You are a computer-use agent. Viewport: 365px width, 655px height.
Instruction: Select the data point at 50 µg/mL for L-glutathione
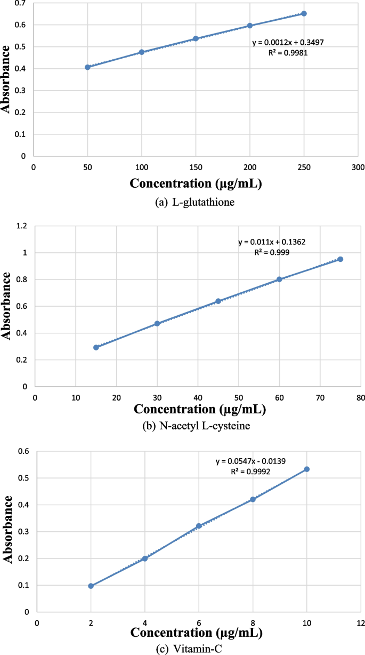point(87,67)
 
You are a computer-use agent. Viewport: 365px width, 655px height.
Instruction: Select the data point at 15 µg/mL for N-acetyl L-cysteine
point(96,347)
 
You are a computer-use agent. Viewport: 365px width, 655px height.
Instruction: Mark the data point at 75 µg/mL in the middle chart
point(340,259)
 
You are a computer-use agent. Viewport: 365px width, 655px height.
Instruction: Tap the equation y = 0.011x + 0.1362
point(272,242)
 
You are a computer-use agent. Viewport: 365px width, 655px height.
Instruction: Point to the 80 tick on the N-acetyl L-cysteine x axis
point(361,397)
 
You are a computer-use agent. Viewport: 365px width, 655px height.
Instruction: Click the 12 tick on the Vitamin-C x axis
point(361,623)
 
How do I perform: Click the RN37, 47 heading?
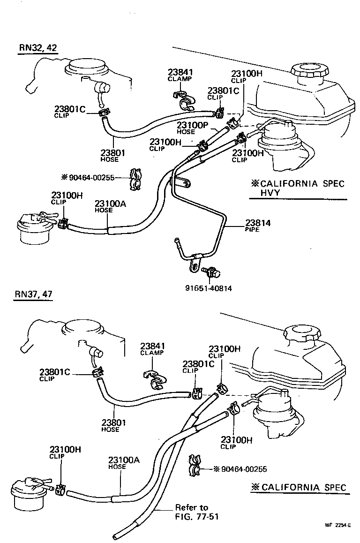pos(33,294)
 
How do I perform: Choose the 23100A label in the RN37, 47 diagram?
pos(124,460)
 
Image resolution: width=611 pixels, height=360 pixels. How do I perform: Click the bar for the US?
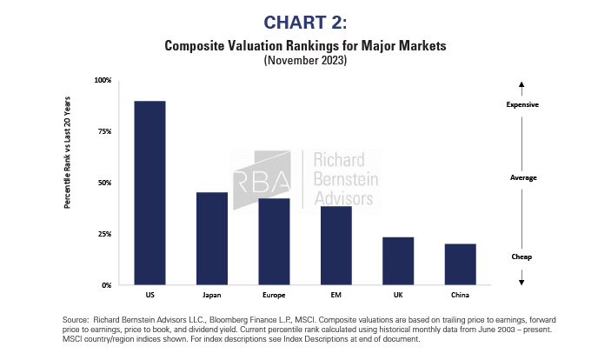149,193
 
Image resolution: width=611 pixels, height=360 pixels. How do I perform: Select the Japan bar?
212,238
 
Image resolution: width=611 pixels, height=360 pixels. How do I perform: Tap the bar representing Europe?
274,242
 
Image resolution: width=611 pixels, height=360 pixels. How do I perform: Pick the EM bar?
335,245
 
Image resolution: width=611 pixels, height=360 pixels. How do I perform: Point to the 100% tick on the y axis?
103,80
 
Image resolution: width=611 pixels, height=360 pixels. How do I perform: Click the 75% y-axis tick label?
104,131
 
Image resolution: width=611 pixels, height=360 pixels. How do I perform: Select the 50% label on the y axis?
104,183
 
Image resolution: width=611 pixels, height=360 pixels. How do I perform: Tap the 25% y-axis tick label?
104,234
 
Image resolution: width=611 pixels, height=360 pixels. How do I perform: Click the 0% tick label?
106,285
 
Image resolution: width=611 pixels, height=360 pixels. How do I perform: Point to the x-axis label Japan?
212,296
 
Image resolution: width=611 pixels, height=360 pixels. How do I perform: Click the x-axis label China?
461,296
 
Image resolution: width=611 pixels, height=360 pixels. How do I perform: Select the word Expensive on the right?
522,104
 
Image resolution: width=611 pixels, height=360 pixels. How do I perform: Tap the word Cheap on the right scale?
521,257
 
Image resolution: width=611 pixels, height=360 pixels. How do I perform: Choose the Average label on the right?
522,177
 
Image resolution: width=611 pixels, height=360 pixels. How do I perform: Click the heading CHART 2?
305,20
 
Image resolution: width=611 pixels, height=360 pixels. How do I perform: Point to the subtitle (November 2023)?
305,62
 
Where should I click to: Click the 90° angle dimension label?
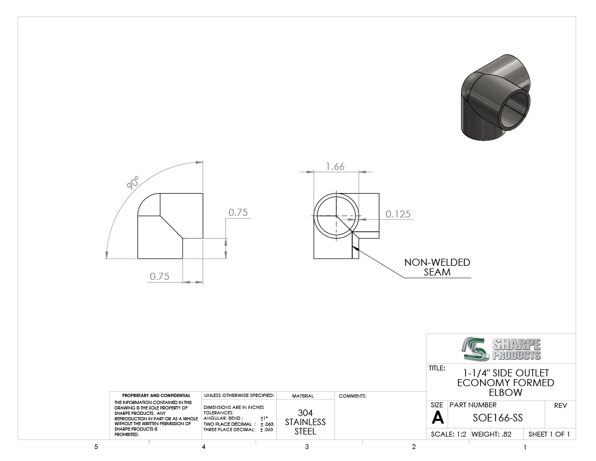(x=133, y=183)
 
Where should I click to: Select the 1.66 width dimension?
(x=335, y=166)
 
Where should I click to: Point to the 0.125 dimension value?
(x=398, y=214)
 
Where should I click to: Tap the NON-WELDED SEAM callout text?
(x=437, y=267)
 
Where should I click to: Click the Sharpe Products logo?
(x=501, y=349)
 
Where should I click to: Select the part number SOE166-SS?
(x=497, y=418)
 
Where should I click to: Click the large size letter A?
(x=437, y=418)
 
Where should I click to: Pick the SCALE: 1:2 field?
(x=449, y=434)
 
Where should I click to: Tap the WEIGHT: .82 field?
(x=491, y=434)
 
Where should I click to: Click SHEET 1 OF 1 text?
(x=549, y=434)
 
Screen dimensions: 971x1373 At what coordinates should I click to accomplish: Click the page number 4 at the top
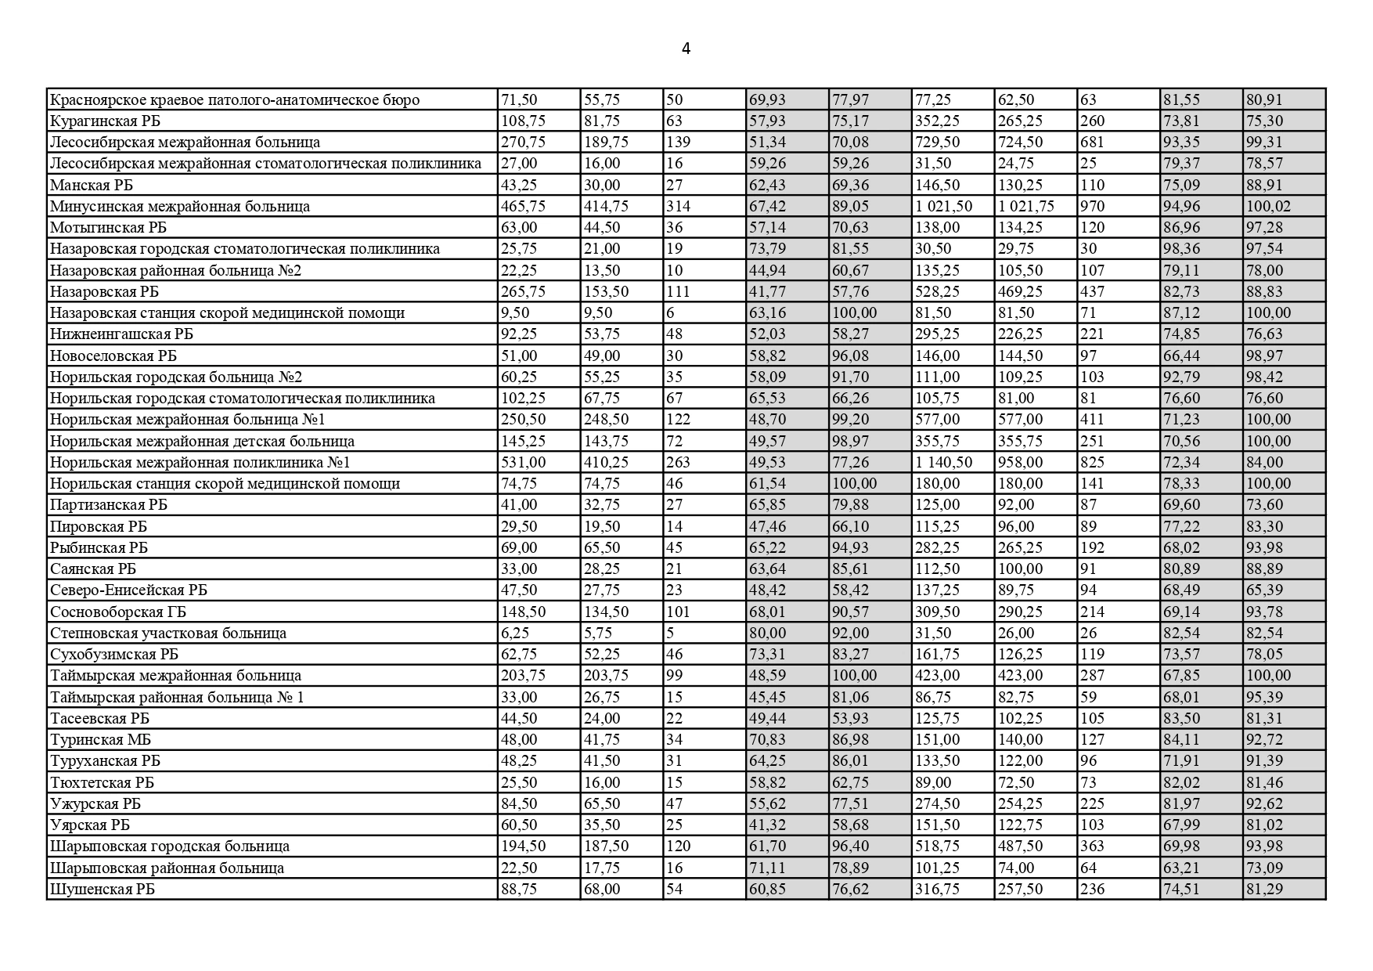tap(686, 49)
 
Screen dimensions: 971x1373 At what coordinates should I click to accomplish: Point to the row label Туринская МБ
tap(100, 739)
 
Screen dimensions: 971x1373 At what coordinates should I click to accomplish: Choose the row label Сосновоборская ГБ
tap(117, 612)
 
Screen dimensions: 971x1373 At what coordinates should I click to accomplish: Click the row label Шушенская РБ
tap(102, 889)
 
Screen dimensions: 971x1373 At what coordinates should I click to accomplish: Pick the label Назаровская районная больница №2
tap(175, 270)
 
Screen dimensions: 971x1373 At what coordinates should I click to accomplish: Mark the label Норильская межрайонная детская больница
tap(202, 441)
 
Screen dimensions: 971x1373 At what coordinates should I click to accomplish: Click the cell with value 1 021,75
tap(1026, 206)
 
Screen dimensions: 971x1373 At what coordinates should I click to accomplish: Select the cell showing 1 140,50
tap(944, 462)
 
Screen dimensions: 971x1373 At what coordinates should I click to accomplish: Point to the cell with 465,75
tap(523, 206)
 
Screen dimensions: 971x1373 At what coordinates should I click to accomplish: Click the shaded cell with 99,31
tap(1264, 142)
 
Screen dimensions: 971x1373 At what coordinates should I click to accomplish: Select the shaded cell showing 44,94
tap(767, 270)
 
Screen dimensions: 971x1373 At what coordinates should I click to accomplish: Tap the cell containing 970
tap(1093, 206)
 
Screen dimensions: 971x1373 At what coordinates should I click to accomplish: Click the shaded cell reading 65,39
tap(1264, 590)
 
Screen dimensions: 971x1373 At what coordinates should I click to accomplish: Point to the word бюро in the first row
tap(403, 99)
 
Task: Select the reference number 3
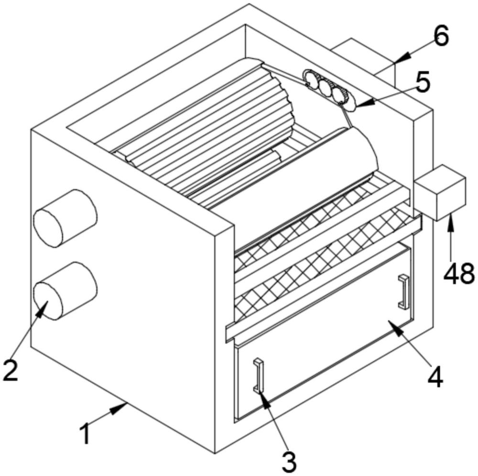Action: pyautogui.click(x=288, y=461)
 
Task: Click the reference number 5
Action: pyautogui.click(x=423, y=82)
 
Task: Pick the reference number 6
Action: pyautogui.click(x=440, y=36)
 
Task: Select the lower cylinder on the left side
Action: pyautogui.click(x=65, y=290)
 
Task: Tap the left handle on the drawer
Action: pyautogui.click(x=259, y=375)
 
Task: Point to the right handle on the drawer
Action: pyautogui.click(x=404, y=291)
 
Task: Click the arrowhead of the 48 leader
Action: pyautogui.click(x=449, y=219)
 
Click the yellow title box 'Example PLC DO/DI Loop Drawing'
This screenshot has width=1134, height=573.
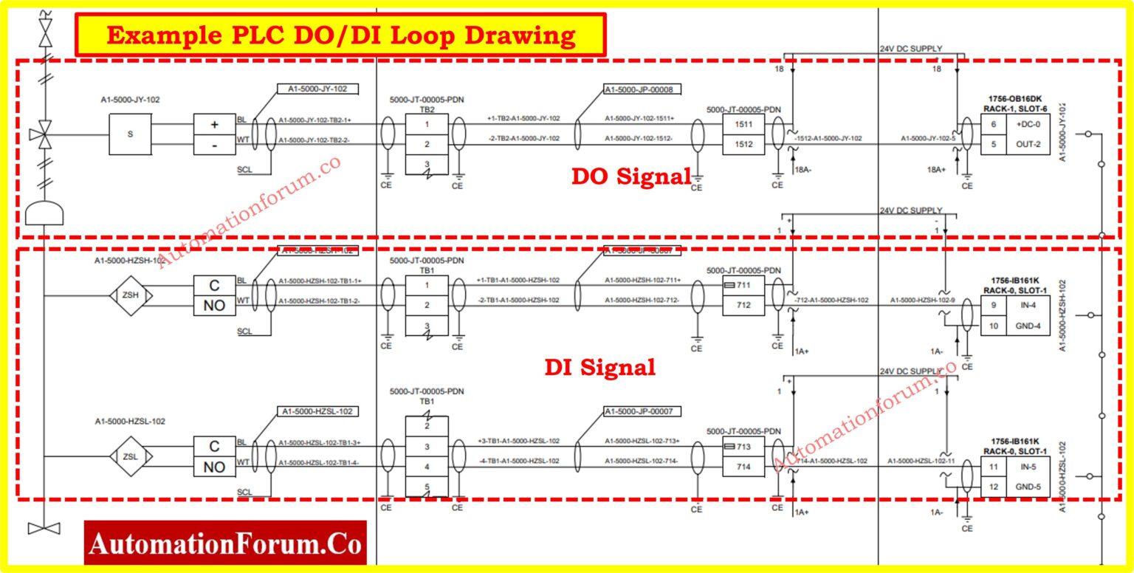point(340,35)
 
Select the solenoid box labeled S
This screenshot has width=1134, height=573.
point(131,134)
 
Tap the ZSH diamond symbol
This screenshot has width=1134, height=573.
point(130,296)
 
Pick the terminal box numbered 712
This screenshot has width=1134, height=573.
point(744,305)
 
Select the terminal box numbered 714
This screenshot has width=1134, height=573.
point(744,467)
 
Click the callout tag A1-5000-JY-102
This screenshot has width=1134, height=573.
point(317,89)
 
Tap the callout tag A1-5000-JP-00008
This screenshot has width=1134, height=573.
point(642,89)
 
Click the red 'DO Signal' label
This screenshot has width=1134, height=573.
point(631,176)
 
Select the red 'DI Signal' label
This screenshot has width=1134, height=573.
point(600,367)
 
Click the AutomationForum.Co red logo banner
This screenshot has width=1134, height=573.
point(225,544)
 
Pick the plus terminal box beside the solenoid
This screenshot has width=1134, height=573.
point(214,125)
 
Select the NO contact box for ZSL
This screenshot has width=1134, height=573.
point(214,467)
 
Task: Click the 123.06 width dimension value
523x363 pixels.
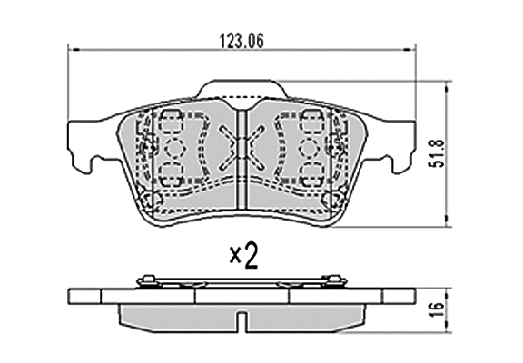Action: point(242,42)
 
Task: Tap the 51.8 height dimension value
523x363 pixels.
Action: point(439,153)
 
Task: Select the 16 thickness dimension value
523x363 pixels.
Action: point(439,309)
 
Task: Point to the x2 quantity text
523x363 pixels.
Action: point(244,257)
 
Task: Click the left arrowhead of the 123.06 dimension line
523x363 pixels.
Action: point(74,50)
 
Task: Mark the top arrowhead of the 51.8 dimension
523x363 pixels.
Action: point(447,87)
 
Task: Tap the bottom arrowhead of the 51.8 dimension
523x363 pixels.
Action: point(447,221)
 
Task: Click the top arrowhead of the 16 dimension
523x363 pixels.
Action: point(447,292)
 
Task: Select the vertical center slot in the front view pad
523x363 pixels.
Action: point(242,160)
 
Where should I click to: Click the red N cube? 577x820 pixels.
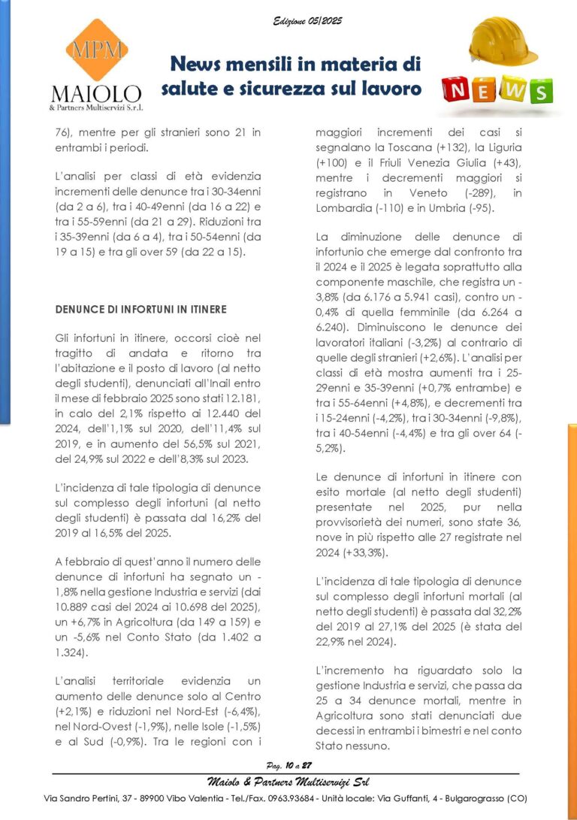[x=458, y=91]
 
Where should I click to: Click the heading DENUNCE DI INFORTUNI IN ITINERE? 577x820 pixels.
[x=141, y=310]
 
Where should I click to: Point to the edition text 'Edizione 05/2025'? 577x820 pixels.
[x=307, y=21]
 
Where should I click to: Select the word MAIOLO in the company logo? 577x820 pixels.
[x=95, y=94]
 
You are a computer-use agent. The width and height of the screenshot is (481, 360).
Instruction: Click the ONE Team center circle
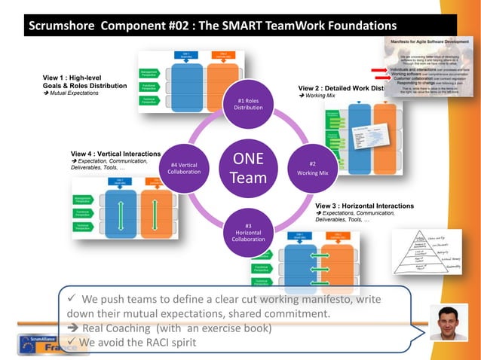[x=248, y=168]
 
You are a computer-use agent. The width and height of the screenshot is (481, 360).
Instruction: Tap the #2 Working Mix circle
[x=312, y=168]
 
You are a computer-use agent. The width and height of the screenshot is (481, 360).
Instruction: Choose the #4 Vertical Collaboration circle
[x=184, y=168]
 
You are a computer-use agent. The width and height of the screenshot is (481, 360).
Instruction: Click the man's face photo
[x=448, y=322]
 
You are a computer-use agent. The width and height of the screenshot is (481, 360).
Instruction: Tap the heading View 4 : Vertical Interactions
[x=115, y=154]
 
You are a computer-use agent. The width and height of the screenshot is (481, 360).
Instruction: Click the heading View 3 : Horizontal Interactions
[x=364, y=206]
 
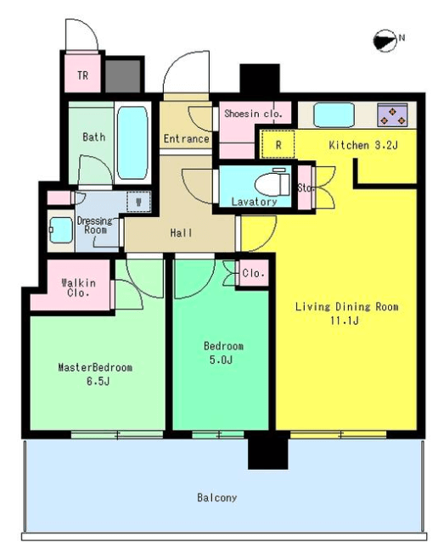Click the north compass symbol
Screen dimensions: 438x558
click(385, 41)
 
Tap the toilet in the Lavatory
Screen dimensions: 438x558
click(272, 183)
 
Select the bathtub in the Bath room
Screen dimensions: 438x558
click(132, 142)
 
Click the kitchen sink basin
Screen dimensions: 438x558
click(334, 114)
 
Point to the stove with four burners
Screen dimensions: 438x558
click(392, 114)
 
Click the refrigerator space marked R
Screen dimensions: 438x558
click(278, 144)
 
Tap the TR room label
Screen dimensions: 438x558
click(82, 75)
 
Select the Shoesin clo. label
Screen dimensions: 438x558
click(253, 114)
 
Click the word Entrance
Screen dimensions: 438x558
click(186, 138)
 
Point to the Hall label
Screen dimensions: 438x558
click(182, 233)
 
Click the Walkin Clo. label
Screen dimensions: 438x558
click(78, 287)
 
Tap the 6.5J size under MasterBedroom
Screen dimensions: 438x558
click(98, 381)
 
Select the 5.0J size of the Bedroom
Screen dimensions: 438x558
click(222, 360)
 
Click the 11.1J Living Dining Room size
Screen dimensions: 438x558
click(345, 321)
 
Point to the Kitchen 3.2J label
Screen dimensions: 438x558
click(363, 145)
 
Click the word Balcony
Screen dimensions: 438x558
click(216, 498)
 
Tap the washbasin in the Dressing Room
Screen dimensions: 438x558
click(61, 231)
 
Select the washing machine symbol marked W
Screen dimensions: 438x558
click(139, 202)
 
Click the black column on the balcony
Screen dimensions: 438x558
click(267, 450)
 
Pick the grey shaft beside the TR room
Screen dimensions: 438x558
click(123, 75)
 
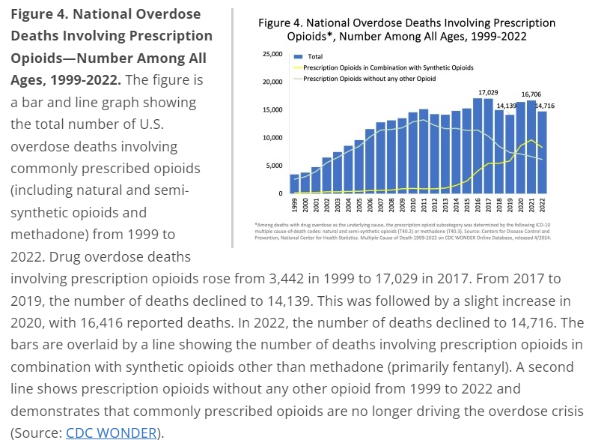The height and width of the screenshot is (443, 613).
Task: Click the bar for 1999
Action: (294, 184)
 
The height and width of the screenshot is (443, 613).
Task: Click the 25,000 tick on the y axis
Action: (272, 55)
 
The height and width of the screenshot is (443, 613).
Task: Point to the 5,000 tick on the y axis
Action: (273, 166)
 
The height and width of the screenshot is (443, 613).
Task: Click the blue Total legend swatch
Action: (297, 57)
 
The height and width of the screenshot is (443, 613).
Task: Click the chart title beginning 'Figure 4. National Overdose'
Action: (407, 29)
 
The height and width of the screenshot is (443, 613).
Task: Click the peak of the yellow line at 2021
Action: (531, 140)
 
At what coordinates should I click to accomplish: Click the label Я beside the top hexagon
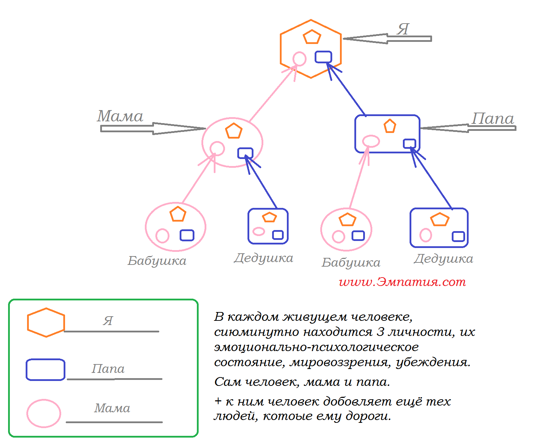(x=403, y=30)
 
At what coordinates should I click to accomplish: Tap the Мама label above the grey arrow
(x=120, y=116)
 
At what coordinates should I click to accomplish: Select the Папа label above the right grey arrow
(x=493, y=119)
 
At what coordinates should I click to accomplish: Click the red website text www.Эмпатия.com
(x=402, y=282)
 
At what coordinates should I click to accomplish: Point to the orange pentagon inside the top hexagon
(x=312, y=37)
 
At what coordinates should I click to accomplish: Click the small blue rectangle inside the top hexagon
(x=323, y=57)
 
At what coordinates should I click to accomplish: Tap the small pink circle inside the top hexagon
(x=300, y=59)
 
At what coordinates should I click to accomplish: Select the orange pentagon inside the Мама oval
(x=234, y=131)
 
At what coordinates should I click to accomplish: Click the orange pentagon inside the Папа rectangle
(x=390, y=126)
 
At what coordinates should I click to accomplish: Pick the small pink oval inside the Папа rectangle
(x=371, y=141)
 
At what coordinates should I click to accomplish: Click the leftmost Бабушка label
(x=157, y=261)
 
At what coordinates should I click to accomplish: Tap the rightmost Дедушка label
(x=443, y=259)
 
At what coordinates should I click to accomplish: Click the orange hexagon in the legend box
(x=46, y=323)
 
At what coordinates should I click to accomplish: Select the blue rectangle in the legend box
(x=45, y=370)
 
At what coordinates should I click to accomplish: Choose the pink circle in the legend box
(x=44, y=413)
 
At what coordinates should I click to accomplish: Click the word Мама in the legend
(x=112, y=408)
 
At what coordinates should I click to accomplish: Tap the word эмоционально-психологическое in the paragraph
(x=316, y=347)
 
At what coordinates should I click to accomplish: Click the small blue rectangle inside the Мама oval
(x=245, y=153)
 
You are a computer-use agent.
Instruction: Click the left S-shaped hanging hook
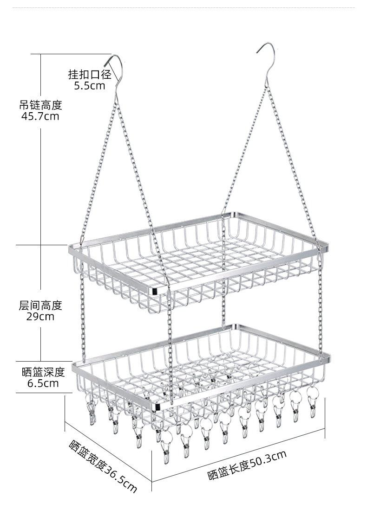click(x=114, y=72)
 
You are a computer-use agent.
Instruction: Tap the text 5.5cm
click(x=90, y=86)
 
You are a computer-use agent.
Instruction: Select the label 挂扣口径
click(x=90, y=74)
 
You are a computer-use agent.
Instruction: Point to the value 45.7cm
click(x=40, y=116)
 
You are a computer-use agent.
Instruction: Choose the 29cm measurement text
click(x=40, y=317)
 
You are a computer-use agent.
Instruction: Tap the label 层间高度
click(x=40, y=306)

**EXERCISE DESCRIPTION:**
Copy the rows above verbatim, starting with the line that contains "Where should I click to: Select the word" and continuing through the line that contains "[x=248, y=168]", both lines included. Leave out the pictures.

**FINISHED ANSWER:**
Where should I click to: Select the word MAIOLO in the company logo? 577x820 pixels.
[x=95, y=94]
 
You are a computer-use agent. The width and height of the screenshot is (481, 360).
Instruction: Click the ONE Team center circle
[x=248, y=168]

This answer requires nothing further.